Menu

#1626 Error with .bz2 created with lbzip2

open
lbzip2 (1)
7
2018-04-15
2016-02-09
Neo IT
No

Bug with .bz2 archives created by lbzip2 (linux command-line archiver, multi-thread version of standard bzip2 archiver).
Using Ubuntu 14.04.3 LTS 64-bit, lbzip2 2.3-1 64-bit for compressing, 7-zip 9.20 64-bit on Windows 7 64-bit/15.14 32-bit on Windows 7 32-bit for decompressing.
When compressing and decompressing small .txt file all is ok.
When compressing big file (for example mirror.yandex.ru/altlinux/old/GIVC/livecd.iso) and then trying to decompress it with 7-zip (different versions) it says that archive is corrupted. Different files and different versions of 7-zip may show error on different progress (in percents) of decompression.
In the same time on linux decompressing of this file with tar or lbunzip works good.
The same file on the same system compressed in .bz2 with standard bzip2 archiver causes no errors when decompressing with 7-zip.

Discussion

  • Igor Pavlov

    Igor Pavlov - 2016-02-10

    Please provide some example of such bz2 file.
    You can split "bad" file to parts, and compress each part, so probably "bad" bz2 file will be smaller.

     
  • William Nichols

    William Nichols - 2017-10-09

    I experienced same issue
    128MB tar.bz2 created on RHEL7 kernel 3.10.0-693.2.2.el7.x86_64 with
    tar x86_64 epoch 2, version 1.26, release 32.e17
    lbzip2 x86_64 version 2.5 release 1.e17

    attempted to test/extract with 7zip 64bit 16.04 on Windows 7 64bit and 7zip 64bit 16.02 on RHEL 7
    tar.bz2 created with standard bz2 tests/extracts OK
    tar.bz2 created with lbzip2 test/extract operation fails quickly with 'Data error : <filename>.tar'
    tar.bz2 created with lbzip2 test/extract OK with tar and lbunzip2 on RHEL 7
    tar.bz2 created with lbzip2 test/extract OK with WinRar 64bit on Windows 7 64</filename>

    lbzip2 file
    https://www.dropbox.com/s/gm77vafmhxk93ph/lbzip2-R4.x267.000.0003.tar.bz2?dl=0
    md5 - 85fc812e5b99d44ba50c93d532f4d278
    sha256 - 802c85b9230968cbf71701fef8513dff6aee875aa300993e2d6fbb9df3b962f2

    standard bz2 file
    https://www.dropbox.com/s/mx9cufpilnvs2k6/nonlbzip2-R4.x267.000.0003.tar.bz2?dl=0
    md5 - cc40f6ba61d4c796b2f88cbb30e71dd2
    sha256 - 2a41b8d7da89779424ace383ffa46fe29e8c85d0593f32982adb934cd7fa563c

     
  • Igor Pavlov

    Igor Pavlov - 2017-10-10

    OK.
    I've sent question to lbzip2 developer.

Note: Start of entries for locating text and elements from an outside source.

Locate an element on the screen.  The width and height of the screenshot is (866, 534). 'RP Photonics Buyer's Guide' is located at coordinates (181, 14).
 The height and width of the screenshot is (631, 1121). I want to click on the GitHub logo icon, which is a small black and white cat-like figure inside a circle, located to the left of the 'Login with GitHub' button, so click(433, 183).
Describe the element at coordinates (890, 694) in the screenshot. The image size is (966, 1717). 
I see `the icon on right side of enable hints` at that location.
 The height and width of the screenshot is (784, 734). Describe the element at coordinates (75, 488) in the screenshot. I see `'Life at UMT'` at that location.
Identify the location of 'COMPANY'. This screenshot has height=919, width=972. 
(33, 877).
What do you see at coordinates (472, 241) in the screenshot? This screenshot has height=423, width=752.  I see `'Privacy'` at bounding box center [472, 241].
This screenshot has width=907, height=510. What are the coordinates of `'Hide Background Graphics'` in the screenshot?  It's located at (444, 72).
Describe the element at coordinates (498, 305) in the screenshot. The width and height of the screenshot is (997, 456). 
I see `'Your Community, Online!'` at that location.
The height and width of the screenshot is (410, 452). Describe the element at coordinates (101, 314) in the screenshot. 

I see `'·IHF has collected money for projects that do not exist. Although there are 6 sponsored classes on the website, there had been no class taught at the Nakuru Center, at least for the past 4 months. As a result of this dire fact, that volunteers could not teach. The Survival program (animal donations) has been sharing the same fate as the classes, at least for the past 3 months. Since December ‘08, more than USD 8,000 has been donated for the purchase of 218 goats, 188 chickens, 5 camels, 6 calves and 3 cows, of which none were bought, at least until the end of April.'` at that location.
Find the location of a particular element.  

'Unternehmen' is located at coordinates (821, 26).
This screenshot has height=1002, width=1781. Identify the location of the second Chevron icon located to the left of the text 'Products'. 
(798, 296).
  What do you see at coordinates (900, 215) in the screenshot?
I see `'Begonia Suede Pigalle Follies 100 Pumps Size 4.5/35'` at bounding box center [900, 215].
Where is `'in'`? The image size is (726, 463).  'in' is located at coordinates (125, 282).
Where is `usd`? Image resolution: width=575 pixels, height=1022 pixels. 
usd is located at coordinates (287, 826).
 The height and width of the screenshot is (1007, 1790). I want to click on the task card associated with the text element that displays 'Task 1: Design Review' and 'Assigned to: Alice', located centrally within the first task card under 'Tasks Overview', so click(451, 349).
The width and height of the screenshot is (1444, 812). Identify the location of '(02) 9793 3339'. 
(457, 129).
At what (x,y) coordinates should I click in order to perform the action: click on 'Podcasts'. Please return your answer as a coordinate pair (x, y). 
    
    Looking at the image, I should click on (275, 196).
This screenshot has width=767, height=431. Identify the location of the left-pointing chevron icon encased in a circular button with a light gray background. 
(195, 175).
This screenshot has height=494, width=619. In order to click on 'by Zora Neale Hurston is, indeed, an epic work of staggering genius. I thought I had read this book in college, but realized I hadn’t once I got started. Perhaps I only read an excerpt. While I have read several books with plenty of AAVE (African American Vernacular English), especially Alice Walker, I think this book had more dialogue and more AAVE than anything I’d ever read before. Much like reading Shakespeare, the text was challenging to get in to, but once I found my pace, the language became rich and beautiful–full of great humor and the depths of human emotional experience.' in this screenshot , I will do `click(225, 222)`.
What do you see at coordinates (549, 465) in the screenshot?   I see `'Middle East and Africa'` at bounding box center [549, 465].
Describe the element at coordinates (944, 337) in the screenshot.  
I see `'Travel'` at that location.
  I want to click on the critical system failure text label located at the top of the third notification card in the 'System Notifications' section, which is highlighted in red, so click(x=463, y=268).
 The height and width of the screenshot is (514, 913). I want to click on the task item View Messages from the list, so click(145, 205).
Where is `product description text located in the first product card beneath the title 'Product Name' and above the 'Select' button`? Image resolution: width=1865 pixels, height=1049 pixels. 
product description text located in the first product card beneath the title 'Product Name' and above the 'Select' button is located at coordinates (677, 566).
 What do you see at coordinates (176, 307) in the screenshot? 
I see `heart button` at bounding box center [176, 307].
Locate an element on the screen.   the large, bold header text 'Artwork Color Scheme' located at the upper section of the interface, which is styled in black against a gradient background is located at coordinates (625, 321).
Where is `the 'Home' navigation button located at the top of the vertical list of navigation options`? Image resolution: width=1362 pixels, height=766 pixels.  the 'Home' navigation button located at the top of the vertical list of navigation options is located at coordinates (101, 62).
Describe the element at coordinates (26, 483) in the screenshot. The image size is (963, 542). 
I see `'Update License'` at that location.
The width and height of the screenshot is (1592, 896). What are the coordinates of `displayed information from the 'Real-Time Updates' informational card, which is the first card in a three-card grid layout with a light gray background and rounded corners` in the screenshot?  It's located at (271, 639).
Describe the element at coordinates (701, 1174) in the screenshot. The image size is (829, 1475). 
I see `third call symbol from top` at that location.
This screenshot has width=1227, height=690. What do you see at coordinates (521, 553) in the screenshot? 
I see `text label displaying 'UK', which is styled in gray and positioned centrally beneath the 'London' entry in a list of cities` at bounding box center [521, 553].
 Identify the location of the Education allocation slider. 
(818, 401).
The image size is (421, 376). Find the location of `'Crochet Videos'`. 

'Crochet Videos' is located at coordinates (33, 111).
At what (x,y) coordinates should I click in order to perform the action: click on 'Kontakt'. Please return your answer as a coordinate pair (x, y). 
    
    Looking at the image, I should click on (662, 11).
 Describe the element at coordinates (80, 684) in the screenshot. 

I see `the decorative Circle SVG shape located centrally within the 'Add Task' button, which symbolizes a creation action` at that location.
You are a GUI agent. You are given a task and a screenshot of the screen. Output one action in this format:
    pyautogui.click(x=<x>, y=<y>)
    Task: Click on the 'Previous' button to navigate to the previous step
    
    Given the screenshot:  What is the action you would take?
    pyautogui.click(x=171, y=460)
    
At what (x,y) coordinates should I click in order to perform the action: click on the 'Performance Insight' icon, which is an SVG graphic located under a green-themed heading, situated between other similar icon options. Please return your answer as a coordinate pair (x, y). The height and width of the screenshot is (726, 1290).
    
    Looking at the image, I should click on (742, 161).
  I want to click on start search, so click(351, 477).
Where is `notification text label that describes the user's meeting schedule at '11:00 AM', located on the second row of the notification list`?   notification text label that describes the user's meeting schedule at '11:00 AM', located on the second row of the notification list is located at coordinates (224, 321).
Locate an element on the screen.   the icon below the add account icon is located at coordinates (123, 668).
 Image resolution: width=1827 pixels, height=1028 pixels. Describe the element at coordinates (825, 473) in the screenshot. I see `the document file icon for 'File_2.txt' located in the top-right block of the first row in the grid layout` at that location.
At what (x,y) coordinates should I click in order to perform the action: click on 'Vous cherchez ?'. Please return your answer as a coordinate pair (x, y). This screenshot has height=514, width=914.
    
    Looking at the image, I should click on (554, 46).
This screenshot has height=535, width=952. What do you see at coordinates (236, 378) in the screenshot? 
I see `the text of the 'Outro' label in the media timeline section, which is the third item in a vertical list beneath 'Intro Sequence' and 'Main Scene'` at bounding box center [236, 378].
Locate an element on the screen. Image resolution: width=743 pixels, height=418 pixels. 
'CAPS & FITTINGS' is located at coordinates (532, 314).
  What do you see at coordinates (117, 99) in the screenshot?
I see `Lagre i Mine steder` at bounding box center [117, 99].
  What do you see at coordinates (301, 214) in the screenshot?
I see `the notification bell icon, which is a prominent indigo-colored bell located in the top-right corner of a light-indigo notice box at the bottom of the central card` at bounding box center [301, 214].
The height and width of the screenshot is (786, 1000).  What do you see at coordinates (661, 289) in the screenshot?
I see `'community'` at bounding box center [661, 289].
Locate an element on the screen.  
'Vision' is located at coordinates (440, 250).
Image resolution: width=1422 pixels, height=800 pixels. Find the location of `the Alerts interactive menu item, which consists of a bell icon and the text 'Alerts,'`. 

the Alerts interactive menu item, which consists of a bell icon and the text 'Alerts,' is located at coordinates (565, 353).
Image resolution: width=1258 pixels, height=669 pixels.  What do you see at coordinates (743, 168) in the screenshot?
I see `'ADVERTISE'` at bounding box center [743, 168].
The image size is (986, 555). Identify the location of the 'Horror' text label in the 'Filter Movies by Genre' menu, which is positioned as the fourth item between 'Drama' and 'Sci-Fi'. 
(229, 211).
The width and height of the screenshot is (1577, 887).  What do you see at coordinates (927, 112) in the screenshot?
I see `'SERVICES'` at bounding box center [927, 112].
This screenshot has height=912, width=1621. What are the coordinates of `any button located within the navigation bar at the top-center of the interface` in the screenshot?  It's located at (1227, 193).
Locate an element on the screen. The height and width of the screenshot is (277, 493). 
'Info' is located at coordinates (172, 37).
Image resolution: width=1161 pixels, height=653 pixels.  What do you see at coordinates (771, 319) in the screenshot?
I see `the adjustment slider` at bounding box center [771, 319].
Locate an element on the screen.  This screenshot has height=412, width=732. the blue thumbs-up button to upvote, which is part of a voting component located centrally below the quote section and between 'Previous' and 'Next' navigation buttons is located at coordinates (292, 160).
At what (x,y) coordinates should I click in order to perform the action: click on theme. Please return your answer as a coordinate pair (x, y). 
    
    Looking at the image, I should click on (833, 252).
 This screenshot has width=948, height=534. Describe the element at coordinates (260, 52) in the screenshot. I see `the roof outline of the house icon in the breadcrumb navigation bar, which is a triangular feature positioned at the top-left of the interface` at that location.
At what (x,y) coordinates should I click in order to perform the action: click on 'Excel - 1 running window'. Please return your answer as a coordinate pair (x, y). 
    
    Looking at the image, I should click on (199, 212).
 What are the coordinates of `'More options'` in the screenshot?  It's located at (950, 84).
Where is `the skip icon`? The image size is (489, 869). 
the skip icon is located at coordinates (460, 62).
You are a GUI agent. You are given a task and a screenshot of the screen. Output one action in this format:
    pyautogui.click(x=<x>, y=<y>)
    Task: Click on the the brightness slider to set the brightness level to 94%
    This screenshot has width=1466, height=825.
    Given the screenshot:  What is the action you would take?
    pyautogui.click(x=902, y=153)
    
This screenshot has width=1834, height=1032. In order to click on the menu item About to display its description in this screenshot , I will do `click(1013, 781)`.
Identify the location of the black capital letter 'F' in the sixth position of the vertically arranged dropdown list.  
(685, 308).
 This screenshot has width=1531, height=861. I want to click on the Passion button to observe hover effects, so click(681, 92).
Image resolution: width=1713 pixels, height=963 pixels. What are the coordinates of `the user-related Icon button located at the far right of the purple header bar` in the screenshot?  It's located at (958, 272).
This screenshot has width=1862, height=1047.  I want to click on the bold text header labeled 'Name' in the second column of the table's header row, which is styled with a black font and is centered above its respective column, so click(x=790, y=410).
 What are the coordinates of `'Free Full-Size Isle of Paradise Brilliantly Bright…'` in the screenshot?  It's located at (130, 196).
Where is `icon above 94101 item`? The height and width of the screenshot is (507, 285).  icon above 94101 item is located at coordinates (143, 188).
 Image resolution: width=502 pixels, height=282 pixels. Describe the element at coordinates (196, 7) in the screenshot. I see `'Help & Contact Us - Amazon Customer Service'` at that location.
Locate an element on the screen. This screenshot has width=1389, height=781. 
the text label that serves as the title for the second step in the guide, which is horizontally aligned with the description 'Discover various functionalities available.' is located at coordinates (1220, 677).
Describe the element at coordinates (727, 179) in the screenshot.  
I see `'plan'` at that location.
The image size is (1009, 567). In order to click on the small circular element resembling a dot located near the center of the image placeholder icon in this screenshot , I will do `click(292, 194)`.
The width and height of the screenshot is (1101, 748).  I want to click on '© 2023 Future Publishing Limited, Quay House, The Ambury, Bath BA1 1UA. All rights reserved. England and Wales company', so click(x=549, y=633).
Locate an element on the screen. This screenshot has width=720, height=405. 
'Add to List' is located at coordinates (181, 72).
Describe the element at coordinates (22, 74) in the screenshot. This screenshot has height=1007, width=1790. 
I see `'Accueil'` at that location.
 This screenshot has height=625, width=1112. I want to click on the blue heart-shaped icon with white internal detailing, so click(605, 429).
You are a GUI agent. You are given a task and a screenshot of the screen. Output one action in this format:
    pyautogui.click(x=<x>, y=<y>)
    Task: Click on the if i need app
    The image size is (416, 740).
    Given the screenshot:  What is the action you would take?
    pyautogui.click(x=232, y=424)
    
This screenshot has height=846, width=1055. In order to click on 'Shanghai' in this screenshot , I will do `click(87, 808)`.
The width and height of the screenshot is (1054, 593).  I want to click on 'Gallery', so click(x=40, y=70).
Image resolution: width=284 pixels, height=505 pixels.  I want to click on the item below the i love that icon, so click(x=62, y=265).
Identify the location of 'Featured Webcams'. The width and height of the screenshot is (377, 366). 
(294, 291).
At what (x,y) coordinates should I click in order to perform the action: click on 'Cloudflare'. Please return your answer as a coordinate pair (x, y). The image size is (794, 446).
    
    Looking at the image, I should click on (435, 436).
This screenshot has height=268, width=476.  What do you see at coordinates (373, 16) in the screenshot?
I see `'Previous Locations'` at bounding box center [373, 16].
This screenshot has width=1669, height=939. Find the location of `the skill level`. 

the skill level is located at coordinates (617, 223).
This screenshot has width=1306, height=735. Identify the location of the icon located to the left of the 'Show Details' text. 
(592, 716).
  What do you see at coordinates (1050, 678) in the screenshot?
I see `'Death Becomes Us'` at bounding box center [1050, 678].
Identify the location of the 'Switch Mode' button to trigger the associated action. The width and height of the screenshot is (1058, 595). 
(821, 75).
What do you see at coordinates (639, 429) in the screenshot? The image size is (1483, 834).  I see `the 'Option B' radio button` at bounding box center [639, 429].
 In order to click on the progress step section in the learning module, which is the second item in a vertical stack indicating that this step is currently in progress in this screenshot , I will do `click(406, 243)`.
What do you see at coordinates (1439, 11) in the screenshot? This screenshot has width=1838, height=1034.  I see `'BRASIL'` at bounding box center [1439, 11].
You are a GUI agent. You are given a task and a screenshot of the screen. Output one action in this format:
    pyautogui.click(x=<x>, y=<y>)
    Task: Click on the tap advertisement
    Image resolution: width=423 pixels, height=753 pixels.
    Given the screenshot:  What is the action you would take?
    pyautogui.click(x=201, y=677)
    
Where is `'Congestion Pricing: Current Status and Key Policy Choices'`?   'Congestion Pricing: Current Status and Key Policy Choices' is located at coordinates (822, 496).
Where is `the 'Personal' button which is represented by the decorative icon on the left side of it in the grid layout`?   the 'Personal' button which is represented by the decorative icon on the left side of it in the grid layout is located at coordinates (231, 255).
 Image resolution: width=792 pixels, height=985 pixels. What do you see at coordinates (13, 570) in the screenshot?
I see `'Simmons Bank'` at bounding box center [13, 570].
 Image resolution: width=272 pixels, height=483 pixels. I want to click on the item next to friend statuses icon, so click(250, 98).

    Technical description of lbzip2/7-Zip compatibility problems:

    lbzip2 - Problem 1 - The number of selectors

    The bzip2 decoder can use up to 18001 selectors (90000/50 + 1).
    But the "number of selectors" is stored in 15-bit field (32767 is max value)

    The number of selectors:

    (numSelectors <= 18001) - must work with any decoder
    (numSelectors == 18002) - must works with bzip2 1.0.6 decoder and all derived decoders
    (numSelectors  > 18002) - 
       array overflow is possible with bzip2 1.0.6 decoder, but compiled code still works without problem.
       doesn't work with some decoders derived from original bzip2 code (some apache Java version and another).
       doesn't work with 7-Zip
    

    bzip2 1.0.6

    #define BZ_MAX_SELECTORS (2 + (900000 / BZ_G_SIZE))
    structure
    {
      UChar selector   [BZ_MAX_SELECTORS];
      UChar selectorMtf[BZ_MAX_SELECTORS];
      another arrays
    }
    

    bzip2 decoder doesn't check exact number of selectors.
    So decoder can overflow selector and selectorMtf arrays. But there are another arrays after selectorMtf array in structure. So overflow data is written to these arrays, and bzip2 C decoder still works correctly.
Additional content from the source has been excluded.